=== Data listing ===

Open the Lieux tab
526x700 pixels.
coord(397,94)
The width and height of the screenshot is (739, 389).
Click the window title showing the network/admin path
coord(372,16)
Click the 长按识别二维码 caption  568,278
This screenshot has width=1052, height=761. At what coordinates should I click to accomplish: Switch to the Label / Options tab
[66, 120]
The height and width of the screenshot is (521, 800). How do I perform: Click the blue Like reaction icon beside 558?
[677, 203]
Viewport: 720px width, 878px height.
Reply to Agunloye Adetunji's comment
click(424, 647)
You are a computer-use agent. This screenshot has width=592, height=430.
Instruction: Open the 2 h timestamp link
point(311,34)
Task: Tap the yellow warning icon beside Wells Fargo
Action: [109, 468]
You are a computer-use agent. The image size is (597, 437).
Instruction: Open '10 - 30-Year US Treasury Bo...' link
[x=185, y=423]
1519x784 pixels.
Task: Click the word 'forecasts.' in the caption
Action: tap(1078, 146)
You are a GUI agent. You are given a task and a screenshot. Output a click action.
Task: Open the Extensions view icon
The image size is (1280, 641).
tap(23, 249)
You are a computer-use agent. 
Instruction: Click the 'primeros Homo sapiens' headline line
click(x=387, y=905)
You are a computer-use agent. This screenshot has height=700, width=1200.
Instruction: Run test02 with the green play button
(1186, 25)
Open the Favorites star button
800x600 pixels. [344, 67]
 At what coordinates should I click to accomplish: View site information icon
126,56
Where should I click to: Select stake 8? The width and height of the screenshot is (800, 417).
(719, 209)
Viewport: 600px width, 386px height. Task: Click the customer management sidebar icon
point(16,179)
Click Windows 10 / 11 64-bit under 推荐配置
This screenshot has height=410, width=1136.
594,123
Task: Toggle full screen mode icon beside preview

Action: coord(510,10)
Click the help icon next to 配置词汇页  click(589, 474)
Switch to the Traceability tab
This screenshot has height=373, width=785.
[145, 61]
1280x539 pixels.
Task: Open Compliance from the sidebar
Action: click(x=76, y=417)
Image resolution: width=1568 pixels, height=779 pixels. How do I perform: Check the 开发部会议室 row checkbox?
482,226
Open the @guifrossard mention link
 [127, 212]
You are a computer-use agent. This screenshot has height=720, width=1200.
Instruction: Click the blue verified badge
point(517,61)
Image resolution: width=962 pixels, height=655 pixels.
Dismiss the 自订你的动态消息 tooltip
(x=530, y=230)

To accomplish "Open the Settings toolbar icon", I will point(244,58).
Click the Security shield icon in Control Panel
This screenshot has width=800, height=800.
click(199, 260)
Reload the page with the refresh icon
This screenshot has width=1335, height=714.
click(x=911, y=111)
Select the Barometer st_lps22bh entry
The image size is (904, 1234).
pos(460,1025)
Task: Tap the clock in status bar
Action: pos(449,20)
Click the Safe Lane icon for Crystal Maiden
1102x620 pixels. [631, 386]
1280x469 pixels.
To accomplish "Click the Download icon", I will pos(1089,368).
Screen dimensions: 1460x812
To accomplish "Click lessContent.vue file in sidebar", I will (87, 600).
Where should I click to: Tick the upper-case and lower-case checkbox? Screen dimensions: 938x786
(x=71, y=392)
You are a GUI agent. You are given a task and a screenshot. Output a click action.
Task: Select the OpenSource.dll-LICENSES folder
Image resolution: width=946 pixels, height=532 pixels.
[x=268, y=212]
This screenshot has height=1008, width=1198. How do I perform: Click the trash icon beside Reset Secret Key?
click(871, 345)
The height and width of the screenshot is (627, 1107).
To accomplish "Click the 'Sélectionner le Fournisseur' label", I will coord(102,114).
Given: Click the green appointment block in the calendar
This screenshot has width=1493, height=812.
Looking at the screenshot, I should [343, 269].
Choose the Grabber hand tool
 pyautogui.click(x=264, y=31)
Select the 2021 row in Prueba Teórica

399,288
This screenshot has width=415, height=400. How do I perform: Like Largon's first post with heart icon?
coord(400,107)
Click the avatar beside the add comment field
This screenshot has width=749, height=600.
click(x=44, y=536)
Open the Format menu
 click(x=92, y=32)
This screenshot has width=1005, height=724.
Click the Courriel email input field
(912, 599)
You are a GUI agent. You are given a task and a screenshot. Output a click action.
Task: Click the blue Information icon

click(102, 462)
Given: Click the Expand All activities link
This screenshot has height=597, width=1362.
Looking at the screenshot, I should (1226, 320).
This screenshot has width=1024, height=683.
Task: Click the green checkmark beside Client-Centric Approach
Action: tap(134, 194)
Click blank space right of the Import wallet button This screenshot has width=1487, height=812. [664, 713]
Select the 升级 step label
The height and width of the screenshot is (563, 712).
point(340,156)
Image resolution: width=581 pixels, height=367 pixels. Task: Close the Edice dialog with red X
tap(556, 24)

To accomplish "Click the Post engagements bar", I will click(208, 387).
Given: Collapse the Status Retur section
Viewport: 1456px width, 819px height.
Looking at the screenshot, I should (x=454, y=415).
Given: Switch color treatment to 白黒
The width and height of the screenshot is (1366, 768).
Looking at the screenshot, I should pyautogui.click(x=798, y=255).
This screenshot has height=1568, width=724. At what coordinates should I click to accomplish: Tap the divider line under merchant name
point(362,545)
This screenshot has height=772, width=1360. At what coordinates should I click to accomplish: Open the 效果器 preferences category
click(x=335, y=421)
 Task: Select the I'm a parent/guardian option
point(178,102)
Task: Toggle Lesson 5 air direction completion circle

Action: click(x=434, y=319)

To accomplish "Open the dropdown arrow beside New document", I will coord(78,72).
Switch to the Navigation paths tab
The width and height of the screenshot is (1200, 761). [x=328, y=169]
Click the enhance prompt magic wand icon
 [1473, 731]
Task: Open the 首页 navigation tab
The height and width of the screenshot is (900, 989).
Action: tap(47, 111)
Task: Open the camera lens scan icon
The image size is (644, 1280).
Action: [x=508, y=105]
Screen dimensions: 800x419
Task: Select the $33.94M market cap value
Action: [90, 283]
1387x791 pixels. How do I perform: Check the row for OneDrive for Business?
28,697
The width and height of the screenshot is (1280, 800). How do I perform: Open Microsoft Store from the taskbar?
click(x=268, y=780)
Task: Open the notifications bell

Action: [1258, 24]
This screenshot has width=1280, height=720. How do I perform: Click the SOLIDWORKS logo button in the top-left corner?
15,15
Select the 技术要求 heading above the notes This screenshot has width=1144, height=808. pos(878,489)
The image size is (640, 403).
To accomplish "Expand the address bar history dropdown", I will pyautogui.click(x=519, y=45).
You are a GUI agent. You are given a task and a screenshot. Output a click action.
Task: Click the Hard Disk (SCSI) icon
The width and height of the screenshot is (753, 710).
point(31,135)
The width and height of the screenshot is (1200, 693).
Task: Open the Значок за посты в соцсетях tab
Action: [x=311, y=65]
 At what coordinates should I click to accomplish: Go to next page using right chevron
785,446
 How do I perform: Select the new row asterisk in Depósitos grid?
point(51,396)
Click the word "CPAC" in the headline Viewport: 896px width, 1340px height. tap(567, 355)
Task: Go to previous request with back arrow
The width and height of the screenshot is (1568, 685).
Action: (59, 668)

===

* **Assignment**: Repeat all of the records, letter for letter.

* **Reply**:
Open the Lieux tab
526x700 pixels.
coord(397,94)
The width and height of the screenshot is (739, 389).
Click the window title showing the network/admin path
coord(372,16)
Click the 长按识别二维码 caption  568,278
This screenshot has width=1052, height=761. At what coordinates should I click to accomplish: Switch to the Label / Options tab
[66, 120]
The height and width of the screenshot is (521, 800). How do I perform: Click the blue Like reaction icon beside 558?
[677, 203]
Viewport: 720px width, 878px height.
Reply to Agunloye Adetunji's comment
click(424, 647)
You are a computer-use agent. This screenshot has width=592, height=430.
Instruction: Open the 2 h timestamp link
point(311,34)
Task: Tap the yellow warning icon beside Wells Fargo
Action: [109, 468]
You are a computer-use agent. The image size is (597, 437).
Instruction: Open '10 - 30-Year US Treasury Bo...' link
[x=185, y=423]
1519x784 pixels.
Task: Click the word 'forecasts.' in the caption
Action: tap(1078, 146)
You are a GUI agent. You are given a task and a screenshot. Output a click action.
Task: Open the Extensions view icon
The image size is (1280, 641).
tap(23, 249)
You are a computer-use agent. 
Instruction: Click the 'primeros Homo sapiens' headline line
click(x=387, y=905)
You are a computer-use agent. This screenshot has height=700, width=1200.
Instruction: Run test02 with the green play button
(1186, 25)
Open the Favorites star button
800x600 pixels. [344, 67]
 At what coordinates should I click to accomplish: View site information icon
126,56
Where should I click to: Select stake 8? The width and height of the screenshot is (800, 417).
(719, 209)
Viewport: 600px width, 386px height. Task: Click the customer management sidebar icon
point(16,179)
Click Windows 10 / 11 64-bit under 推荐配置
This screenshot has height=410, width=1136.
594,123
Task: Toggle full screen mode icon beside preview

Action: coord(510,10)
Click the help icon next to 配置词汇页  click(589, 474)
Switch to the Traceability tab
This screenshot has height=373, width=785.
[145, 61]
1280x539 pixels.
Task: Open Compliance from the sidebar
Action: click(x=76, y=417)
Image resolution: width=1568 pixels, height=779 pixels. How do I perform: Check the 开发部会议室 row checkbox?
482,226
Open the @guifrossard mention link
 [127, 212]
You are a computer-use agent. This screenshot has height=720, width=1200.
Instruction: Click the blue verified badge
point(517,61)
Image resolution: width=962 pixels, height=655 pixels.
Dismiss the 自订你的动态消息 tooltip
(x=530, y=230)

To accomplish "Open the Settings toolbar icon", I will point(244,58).
Click the Security shield icon in Control Panel
This screenshot has width=800, height=800.
click(199, 260)
Reload the page with the refresh icon
This screenshot has width=1335, height=714.
click(x=911, y=111)
Select the Barometer st_lps22bh entry
The image size is (904, 1234).
pos(460,1025)
Task: Tap the clock in status bar
Action: pos(449,20)
Click the Safe Lane icon for Crystal Maiden
1102x620 pixels. [631, 386]
1280x469 pixels.
To accomplish "Click the Download icon", I will pos(1089,368).
Screen dimensions: 1460x812
To accomplish "Click lessContent.vue file in sidebar", I will (87, 600).
Where should I click to: Tick the upper-case and lower-case checkbox? Screen dimensions: 938x786
(x=71, y=392)
You are a GUI agent. You are given a task and a screenshot. Output a click action.
Task: Select the OpenSource.dll-LICENSES folder
Image resolution: width=946 pixels, height=532 pixels.
[x=268, y=212]
This screenshot has height=1008, width=1198. How do I perform: Click the trash icon beside Reset Secret Key?
click(871, 345)
The height and width of the screenshot is (627, 1107).
To accomplish "Click the 'Sélectionner le Fournisseur' label", I will coord(102,114).
Given: Click the green appointment block in the calendar
This screenshot has width=1493, height=812.
Looking at the screenshot, I should [343, 269].
Choose the Grabber hand tool
 pyautogui.click(x=264, y=31)
Select the 2021 row in Prueba Teórica

399,288
This screenshot has width=415, height=400. How do I perform: Like Largon's first post with heart icon?
coord(400,107)
Click the avatar beside the add comment field
This screenshot has width=749, height=600.
click(x=44, y=536)
Open the Format menu
 click(x=92, y=32)
This screenshot has width=1005, height=724.
Click the Courriel email input field
(912, 599)
You are a GUI agent. You are given a task and a screenshot. Output a click action.
Task: Click the blue Information icon

click(102, 462)
Given: Click the Expand All activities link
This screenshot has height=597, width=1362.
Looking at the screenshot, I should (1226, 320).
This screenshot has width=1024, height=683.
Task: Click the green checkmark beside Client-Centric Approach
Action: tap(134, 194)
Click blank space right of the Import wallet button This screenshot has width=1487, height=812. [664, 713]
Select the 升级 step label
The height and width of the screenshot is (563, 712).
point(340,156)
Image resolution: width=581 pixels, height=367 pixels. Task: Close the Edice dialog with red X
tap(556, 24)

To accomplish "Click the Post engagements bar", I will click(208, 387).
Given: Collapse the Status Retur section
Viewport: 1456px width, 819px height.
Looking at the screenshot, I should (x=454, y=415).
Given: Switch color treatment to 白黒
The width and height of the screenshot is (1366, 768).
Looking at the screenshot, I should pyautogui.click(x=798, y=255).
This screenshot has height=1568, width=724. At what coordinates should I click to accomplish: Tap the divider line under merchant name
point(362,545)
This screenshot has height=772, width=1360. At what coordinates should I click to accomplish: Open the 效果器 preferences category
click(x=335, y=421)
 Task: Select the I'm a parent/guardian option
point(178,102)
Task: Toggle Lesson 5 air direction completion circle

Action: click(x=434, y=319)

To accomplish "Open the dropdown arrow beside New document", I will coord(78,72).
Switch to the Navigation paths tab
The width and height of the screenshot is (1200, 761). [x=328, y=169]
Click the enhance prompt magic wand icon
 [1473, 731]
Task: Open the 首页 navigation tab
The height and width of the screenshot is (900, 989).
Action: tap(47, 111)
Task: Open the camera lens scan icon
The image size is (644, 1280).
Action: [x=508, y=105]
Screen dimensions: 800x419
Task: Select the $33.94M market cap value
Action: [90, 283]
1387x791 pixels. How do I perform: Check the row for OneDrive for Business?
28,697
The width and height of the screenshot is (1280, 800). How do I perform: Open Microsoft Store from the taskbar?
click(x=268, y=780)
Task: Open the notifications bell

Action: [1258, 24]
This screenshot has width=1280, height=720. How do I perform: Click the SOLIDWORKS logo button in the top-left corner?
15,15
Select the 技术要求 heading above the notes This screenshot has width=1144, height=808. pos(878,489)
The image size is (640, 403).
To accomplish "Expand the address bar history dropdown", I will pyautogui.click(x=519, y=45).
You are a GUI agent. You are given a task and a screenshot. Output a click action.
Task: Click the Hard Disk (SCSI) icon
The width and height of the screenshot is (753, 710).
point(31,135)
The width and height of the screenshot is (1200, 693).
Task: Open the Значок за посты в соцсетях tab
Action: [x=311, y=65]
 At what coordinates should I click to accomplish: Go to next page using right chevron
785,446
 How do I perform: Select the new row asterisk in Depósitos grid?
point(51,396)
Click the word "CPAC" in the headline Viewport: 896px width, 1340px height. tap(567, 355)
Task: Go to previous request with back arrow
The width and height of the screenshot is (1568, 685).
Action: (59, 668)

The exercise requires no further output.